→ Record list:

::::::

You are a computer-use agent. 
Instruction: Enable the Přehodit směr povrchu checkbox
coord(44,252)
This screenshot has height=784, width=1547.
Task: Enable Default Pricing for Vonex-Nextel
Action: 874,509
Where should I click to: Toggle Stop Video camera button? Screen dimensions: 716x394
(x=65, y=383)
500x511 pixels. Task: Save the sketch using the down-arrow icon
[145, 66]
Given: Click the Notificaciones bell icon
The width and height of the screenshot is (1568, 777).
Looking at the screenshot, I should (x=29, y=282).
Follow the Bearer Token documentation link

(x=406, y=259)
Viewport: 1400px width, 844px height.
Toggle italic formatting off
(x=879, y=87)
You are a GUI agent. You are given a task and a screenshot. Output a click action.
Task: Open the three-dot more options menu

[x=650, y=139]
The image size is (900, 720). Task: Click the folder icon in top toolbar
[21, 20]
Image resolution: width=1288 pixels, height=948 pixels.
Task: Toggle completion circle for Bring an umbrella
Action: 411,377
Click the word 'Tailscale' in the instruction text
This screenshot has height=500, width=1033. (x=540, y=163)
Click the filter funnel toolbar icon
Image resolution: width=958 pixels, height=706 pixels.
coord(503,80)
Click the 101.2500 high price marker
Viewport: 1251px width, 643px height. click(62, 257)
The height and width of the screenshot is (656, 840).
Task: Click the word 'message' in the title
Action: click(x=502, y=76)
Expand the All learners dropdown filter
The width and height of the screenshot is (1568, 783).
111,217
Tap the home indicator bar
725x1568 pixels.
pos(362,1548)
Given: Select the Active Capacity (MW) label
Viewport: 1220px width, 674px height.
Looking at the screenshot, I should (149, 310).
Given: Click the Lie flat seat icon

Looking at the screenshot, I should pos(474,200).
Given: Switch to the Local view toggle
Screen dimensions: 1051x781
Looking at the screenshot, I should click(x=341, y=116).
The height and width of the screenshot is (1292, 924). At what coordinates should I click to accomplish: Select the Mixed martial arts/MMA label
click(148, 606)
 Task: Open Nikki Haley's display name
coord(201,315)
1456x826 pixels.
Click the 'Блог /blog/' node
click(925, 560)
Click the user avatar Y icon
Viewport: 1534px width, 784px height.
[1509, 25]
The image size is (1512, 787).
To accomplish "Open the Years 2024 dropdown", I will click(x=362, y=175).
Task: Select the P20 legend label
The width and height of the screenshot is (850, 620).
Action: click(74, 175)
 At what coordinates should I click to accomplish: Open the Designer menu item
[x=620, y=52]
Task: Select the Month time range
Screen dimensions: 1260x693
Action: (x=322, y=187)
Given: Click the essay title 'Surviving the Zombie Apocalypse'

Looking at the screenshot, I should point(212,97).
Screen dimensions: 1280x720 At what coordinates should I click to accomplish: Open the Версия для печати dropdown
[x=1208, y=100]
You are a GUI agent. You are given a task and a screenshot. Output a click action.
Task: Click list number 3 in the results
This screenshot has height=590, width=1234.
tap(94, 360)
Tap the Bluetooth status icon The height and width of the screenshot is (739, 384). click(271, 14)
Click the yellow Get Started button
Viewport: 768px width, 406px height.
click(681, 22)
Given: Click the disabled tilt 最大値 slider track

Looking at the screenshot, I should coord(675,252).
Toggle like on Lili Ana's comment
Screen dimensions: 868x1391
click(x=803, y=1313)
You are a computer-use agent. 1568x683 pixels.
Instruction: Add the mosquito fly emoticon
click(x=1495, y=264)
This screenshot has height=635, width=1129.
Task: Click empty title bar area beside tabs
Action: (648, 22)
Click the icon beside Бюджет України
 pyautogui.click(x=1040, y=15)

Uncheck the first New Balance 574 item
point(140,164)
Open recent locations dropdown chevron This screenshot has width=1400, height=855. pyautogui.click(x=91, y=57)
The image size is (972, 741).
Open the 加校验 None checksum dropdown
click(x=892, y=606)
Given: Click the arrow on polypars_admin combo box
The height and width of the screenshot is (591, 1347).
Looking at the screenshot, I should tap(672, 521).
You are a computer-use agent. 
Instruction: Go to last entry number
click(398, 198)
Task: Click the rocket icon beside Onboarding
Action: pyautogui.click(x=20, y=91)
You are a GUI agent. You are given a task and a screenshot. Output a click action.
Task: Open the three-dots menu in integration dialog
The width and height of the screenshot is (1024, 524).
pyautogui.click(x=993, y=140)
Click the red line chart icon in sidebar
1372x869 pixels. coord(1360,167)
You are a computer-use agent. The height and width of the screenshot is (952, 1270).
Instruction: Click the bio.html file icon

::::::

→ Exercise brief:
From the listing above, pull out every line that contains the word "number".

→ Solution to this exercise:
Task: Click list number 3 in the results
Instruction: Go to last entry number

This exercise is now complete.